------ Records for this task ------

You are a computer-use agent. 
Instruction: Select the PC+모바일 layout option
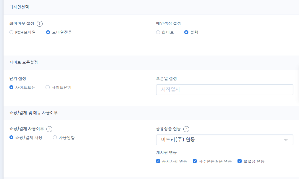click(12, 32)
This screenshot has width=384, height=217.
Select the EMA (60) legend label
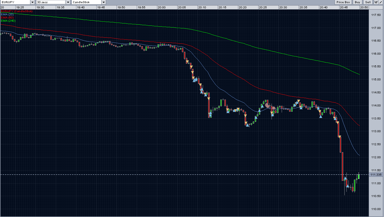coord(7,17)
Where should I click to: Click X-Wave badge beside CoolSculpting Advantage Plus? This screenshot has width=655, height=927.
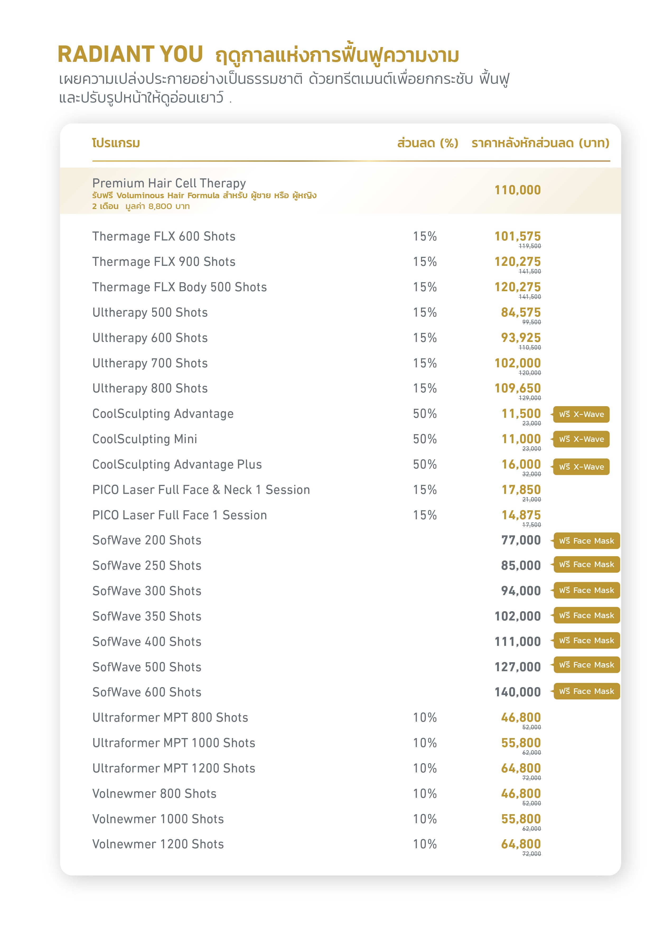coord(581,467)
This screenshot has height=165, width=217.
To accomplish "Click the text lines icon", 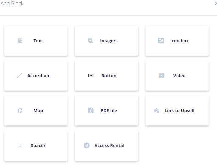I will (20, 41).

------
------ Records for this task ------

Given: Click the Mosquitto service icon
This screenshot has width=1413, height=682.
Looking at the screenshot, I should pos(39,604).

------

Direction
How many lines in the entries above contain the string "height"? Matching is case-sensitive. Reply with the number only.

The result
4